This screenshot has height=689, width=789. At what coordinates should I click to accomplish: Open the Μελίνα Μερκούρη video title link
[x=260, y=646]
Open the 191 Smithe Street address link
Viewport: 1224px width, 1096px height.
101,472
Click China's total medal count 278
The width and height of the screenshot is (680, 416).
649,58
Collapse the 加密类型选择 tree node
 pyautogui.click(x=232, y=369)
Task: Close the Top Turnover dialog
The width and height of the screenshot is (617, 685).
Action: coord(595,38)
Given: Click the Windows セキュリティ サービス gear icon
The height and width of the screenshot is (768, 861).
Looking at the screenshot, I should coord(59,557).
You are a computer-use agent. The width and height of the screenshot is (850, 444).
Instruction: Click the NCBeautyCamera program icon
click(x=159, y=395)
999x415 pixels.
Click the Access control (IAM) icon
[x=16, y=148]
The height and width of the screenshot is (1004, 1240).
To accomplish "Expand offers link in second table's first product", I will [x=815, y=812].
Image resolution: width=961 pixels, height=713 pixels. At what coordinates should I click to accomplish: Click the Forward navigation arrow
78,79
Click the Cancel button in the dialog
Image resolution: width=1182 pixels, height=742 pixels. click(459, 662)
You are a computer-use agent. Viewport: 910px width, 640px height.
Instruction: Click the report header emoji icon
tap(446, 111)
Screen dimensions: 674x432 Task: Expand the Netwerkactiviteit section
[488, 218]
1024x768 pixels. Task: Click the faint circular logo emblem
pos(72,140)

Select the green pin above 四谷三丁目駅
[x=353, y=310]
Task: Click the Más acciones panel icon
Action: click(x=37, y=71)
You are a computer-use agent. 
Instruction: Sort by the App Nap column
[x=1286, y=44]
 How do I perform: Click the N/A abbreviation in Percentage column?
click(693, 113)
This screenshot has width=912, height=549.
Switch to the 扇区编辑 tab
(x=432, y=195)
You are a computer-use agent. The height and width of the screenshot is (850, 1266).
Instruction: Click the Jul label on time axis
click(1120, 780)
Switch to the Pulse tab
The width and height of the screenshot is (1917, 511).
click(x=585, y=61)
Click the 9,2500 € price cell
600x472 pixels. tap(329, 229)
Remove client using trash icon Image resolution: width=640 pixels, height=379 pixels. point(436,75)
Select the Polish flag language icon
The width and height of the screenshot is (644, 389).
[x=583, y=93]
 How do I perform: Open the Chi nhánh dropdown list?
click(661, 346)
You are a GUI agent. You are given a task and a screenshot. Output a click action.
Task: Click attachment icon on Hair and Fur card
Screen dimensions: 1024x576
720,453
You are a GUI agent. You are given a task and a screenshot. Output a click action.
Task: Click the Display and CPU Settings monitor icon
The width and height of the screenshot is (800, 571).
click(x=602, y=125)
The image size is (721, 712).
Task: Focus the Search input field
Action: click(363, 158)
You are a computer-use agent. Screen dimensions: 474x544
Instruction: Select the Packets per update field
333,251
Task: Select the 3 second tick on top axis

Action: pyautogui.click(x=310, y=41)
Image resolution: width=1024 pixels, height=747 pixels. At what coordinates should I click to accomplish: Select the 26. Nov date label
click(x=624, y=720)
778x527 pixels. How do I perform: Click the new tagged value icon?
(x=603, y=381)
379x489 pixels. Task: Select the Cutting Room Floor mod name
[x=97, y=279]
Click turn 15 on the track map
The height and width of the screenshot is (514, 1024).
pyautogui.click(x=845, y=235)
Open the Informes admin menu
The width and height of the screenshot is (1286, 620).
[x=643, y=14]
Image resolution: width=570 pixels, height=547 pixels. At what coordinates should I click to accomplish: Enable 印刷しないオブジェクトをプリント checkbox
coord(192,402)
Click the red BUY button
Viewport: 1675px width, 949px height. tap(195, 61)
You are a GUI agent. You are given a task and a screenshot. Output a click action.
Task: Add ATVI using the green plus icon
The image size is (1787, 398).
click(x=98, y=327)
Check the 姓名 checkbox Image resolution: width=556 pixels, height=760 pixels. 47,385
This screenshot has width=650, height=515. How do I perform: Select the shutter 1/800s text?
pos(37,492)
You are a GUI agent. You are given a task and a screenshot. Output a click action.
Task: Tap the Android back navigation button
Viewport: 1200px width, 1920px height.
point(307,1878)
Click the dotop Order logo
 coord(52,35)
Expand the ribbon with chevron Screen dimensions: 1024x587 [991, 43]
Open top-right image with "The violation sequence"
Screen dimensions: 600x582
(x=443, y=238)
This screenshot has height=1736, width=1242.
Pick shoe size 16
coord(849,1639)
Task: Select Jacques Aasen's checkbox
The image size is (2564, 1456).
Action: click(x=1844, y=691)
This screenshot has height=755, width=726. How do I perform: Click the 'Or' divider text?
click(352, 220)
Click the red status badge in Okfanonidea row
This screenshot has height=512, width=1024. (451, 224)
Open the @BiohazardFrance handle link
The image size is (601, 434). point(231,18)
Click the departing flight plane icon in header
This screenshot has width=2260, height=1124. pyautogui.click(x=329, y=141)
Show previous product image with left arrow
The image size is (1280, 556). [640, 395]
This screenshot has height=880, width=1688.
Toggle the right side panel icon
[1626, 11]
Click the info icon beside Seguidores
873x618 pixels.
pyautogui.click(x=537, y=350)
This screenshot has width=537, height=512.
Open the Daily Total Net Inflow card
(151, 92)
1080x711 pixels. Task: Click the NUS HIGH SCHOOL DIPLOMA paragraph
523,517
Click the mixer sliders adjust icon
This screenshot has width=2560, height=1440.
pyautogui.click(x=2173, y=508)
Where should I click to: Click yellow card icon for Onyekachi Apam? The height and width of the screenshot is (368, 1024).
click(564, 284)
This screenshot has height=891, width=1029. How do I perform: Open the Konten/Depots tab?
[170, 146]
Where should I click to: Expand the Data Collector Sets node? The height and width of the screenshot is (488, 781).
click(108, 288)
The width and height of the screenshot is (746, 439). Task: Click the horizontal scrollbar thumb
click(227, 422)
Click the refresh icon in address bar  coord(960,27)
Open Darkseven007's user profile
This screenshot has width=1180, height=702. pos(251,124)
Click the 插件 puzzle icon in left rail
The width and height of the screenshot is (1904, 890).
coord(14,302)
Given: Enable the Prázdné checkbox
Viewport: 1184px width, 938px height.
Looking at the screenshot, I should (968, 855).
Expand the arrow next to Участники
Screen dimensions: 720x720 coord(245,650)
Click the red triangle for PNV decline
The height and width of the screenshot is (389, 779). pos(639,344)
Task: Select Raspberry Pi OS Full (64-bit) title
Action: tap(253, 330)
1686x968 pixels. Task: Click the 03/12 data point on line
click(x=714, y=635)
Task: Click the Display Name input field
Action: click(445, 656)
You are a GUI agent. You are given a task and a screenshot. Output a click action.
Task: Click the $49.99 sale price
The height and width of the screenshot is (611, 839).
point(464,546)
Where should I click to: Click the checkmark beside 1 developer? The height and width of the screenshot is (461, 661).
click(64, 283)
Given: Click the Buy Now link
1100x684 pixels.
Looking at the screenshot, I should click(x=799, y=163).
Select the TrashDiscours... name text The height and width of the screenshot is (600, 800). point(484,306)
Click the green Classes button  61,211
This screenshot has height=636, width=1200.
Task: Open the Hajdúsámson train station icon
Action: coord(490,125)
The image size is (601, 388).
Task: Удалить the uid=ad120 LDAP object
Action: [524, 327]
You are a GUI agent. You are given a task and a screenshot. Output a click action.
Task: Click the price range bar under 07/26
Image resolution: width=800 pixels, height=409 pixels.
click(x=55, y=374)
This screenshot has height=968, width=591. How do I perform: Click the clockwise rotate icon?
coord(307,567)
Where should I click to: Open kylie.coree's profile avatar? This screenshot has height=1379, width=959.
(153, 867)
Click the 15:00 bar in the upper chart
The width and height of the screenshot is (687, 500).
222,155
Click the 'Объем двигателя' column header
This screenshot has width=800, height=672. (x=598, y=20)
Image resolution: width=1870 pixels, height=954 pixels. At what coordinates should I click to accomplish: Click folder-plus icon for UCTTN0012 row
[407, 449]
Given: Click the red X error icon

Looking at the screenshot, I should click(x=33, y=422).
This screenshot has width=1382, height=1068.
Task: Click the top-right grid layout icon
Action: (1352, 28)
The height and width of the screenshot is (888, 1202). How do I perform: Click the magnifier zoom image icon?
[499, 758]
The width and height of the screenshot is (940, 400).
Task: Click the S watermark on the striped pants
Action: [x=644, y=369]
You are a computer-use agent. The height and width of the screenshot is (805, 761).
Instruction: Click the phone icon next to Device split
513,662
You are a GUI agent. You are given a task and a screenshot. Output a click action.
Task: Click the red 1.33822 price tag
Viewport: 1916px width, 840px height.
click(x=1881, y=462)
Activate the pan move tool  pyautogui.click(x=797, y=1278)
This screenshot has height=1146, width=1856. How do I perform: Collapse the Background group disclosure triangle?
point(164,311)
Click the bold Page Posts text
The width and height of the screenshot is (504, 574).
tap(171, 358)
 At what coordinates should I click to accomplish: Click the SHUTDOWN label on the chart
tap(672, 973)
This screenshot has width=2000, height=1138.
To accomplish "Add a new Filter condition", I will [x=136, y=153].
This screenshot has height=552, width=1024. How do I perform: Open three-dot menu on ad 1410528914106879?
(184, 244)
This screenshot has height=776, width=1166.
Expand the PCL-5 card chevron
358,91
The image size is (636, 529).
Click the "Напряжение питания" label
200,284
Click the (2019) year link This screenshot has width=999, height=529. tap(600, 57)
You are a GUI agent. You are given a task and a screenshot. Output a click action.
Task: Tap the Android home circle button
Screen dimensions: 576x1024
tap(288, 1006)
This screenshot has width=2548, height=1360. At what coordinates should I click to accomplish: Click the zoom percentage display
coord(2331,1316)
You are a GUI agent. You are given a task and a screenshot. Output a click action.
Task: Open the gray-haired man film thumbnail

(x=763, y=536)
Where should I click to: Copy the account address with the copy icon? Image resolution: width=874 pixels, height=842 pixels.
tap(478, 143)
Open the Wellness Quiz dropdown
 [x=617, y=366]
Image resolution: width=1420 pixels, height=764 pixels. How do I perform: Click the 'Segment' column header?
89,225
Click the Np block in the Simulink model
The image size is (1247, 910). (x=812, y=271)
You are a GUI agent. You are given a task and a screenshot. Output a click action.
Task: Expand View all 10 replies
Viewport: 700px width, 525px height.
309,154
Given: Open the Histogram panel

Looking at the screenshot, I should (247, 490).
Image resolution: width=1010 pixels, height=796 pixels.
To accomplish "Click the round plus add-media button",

· · · · ·

Your task is to restate, word for word, only those lines above that fall between the line holding "is (805, 761)." and the line holding "Click the (2019)", inclusive.

- **Response**:
You are a computer-use agent. The height and width of the screenshot is (805, 761).
Instruction: Click the phone icon next to Device split
513,662
You are a GUI agent. You are given a task and a screenshot. Output a click action.
Task: Click the red 1.33822 price tag
Viewport: 1916px width, 840px height.
click(x=1881, y=462)
Activate the pan move tool  pyautogui.click(x=797, y=1278)
This screenshot has height=1146, width=1856. How do I perform: Collapse the Background group disclosure triangle?
point(164,311)
Click the bold Page Posts text
The width and height of the screenshot is (504, 574).
tap(171, 358)
 At what coordinates should I click to accomplish: Click the SHUTDOWN label on the chart
tap(672, 973)
This screenshot has width=2000, height=1138.
To accomplish "Add a new Filter condition", I will [x=136, y=153].
This screenshot has height=552, width=1024. How do I perform: Open three-dot menu on ad 1410528914106879?
(184, 244)
This screenshot has height=776, width=1166.
Expand the PCL-5 card chevron
358,91
The image size is (636, 529).
Click the "Напряжение питания" label
200,284
Click the (2019) year link This screenshot has width=999, height=529. tap(600, 57)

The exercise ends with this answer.